It has been the repeated experience of Green Dragon’s Sifu Allen to observe the approach to Mook Joong work that many Wing Chun stylists employ. At best, it could be characterized as a ‘soft style’ form of technique, no doubt negatively influenced like so many other facets of the kung fu arts by the trend(s) of the past several decades in which the overall training emphasis has increasingly been toward the ‘internal’ notwithstanding the fact that probably less than 5% of the totality of the material produced in over 4,000 years of development in classical kung fu has so-called ‘hard style’ orientation.
This obvious appeal associated with the mysterious (in the west) ‘ch’i’ force - a simple concept acknowledge in a pragmatic sense in the Orient - had a fascination for western students who quickly and incorrectly regarded it as tantamount to acquiring a power exceeding that produced by muscular expansion and contraction; and, moreover, a power that could be developed in the short haul & with a minimum of effort - the same ridiculous commercial theme used to hawk every piece of exercise equipment or program on the market - i.e., it is convenient, fun, easy to do, and takes no time! In a word, bullcrap!! If it’s so simple and effortless to do that your grandmother could do it, then you had best be satisfied with being only as strong and agile as your grandmother! Nothing more. World class champions in any sport, but especially whose involving hard contact where the generation of power & force is paramount to success, have to undertake a rigorous if not grueling workout schedule. Trite or not, the ‘no pain, no gain’ sweat index methods are absolutely indispensable to advancement. You can (will) only do what you’ve been trained to be able to do, you’ll only generate the raw physical power & strength you’ve built up through hard work & unremitting effort. When you do work on the dummy, you attack with controlled violence, you hit and block hard, you initiate and respond with the same intensity and focus as you would in an actual combat situation.
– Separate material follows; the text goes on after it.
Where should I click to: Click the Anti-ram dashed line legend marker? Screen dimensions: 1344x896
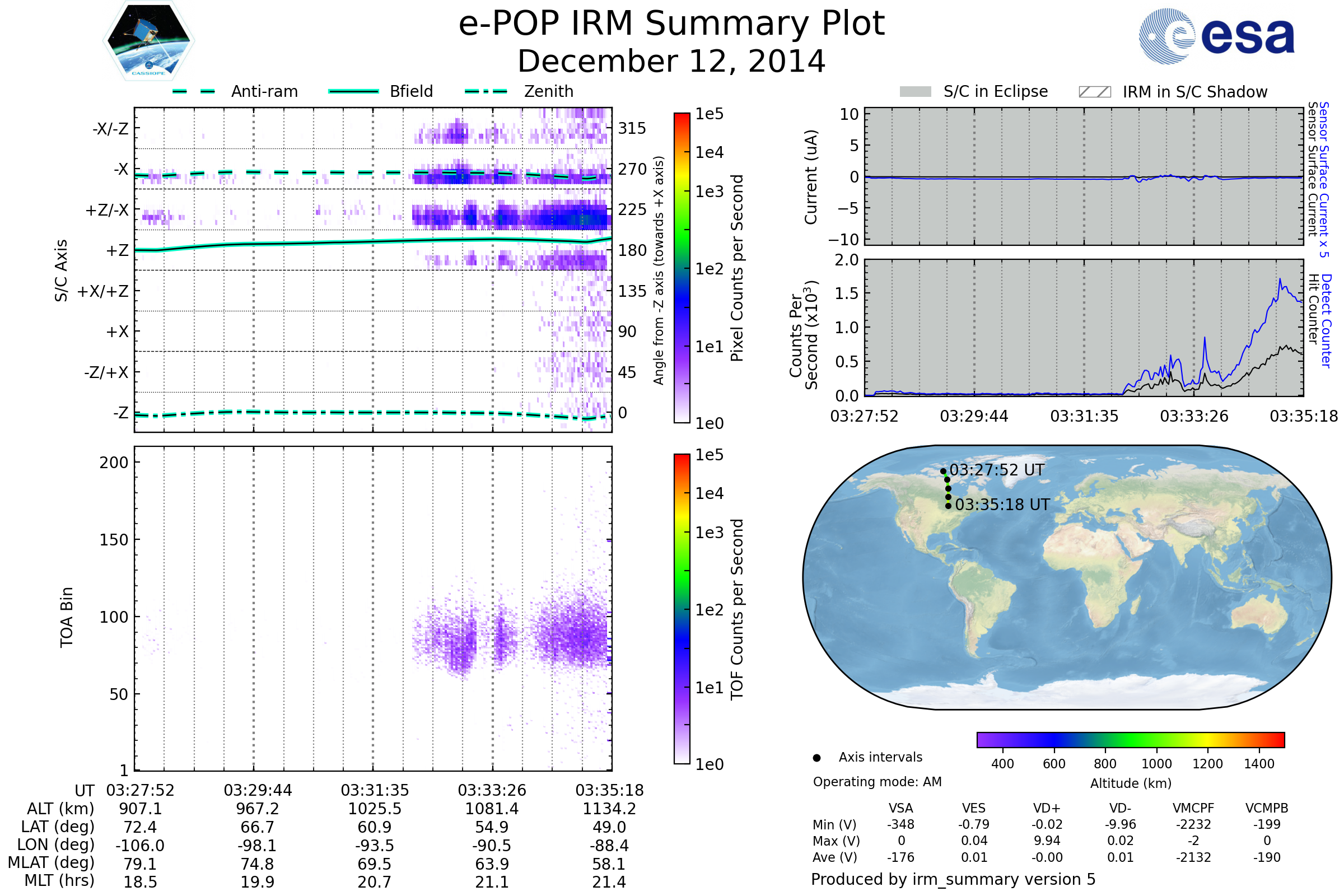coord(194,91)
Your training should always be as realistic as possible, subject only to safety factors & common sense; otherwise, when confronted by a serious, determined attacker the fury of the encounter will be so destabilizing you’ll be both psycho-emotionally and physically unable to deal with it!
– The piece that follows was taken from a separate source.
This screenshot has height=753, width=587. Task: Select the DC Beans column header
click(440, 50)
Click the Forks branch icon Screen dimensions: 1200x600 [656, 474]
Much of what is going on in the public who’ve affiliated with a martial arts program today is an amalgamation of pipe dreams, self-delusion, and a warped imagination that entertains the ludicrous prospect of inhaling the tao behind the yin & yang during 10 minutes of questionable hypogastric breathing. You've as much chance of engendering internal power from this as the fortuitous expectation that your opponent facing your indomitable Wu Shu technique will still be there while you run the length of the room to build up sufficient momentum for your aerial acrobatics! The 3 cardinal principles of empty hand combat are inviolable and not one is available through the medium of either of the two foregoing procedures, whereas all 3 are inherent in the eye-to-eye, toe-to-toe encounter that typifies most self-defense situations. For the latter, stringent work on the mook joong closely approximates the man-to-man faceoff most fights commence with and all of the qualities essential to what ensues - i.e., form, power, speed, hardness, correct execution, stamina, etc., are developed when diligent time, attention, & energy is regularly devoted to it.